A escolha do nome vem, literalmente, da ideia de nomear os temores, aquilo que te faz pensar duas vezes, o frio na barriga, o receio de expressar, de expor as feridas. Narrado em primeira pessoa, os episódios destacam vivências e histórias da própria autora e de pessoas que a inspiram. Para evitar constrangimentos e proteger determinados personagens, Natália preserva suas identidades e busca ser cuidadosa e abordar com responsabilidade o que é dito, porque lida com assuntos sensíveis que podem ser gatilhos para quem estiver ouvindo. “Nunca quero que soe como uma palestra de motivação barata. Por isso sempre faço o convite à reflexão”, acrescenta.
Apesar dos tópicos abordados, ela diz se surpreender porque o programa não tem haters. Os retornos que recebe são de carinho, afeto e identificação. ”Nós, enquanto gente, temos um interesse genuíno na conexão com outro ser humano.” Os comentários que mais intrigantes, diz Natália, são de espanto ao perceberem a apresentadora é negra. “Por que”, pergunta.

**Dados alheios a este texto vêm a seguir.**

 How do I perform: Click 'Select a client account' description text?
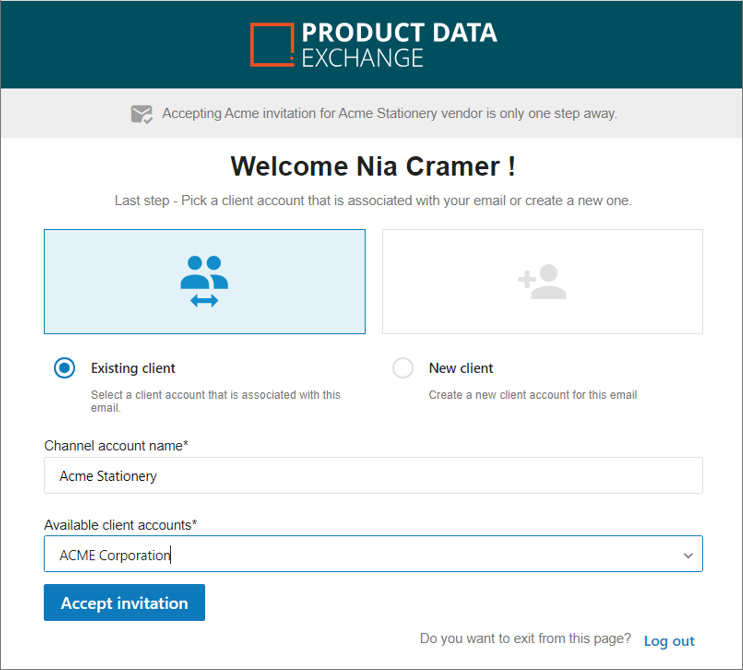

Ao que ouvintes respondem que é por causa do tom “doce” de sua voz. Para a jornalista, isso é mais um motivo para não abandonar o Para Dar Nome às Coisas e o projeto de falar sobre dificuldades emocionais, das feridas que a moldam. “Esse lugar, dentro de quem ouve, é uma microrrevolução.”

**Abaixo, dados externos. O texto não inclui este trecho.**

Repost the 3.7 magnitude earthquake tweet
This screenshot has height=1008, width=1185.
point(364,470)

FALAR, OUVIR, ESCREVER “Escrever para mim sempre foi revelador. Uma coisa de nudez na praça pública”, conta a jornalista negra Natalia Sousa, hoje apresentadora do podcast Para Dar Nome às Coisas, sucesso no Spotify. Mas, ainda que sentisse prazer, a insegurança a acompanhava. “Me lembro de escrever textos e publicar no Facebook e não ter coragem de sustentar. Escrever e, cinco minutos depois, apagar." Ao perder a mãe, em 2014, e um ex-namorado, em 2015, Natália apaziguava a dor do luto na escrita, colocando os sentimentos na ponta da caneta. “Acho que [escrever] é o meu melhor lugar. Me dá sentido”, comenta. A paixão pelas palavras existe desde a infância. Quando era pequena, escrevia despretensiosamente e cada um de seus textos era narrado em voz alta para sua mãe. Com lágrimas nos olhos, ela destaca a importância da escuta como ponto crucial, ainda que de modo indireto, para seguir no jornalismo. Conta que herdou do pai a sensibilidade para contar histórias e que atravessamentos de classe e raça não a impediram de ter uma infância feliz. ”Meus pais, para nos proteger da sensação de inferioridade, não sei se de modo consciente ou inconsciente, falavam que éramos muito especiais, e a gente cresceu com essa sensação”, diz.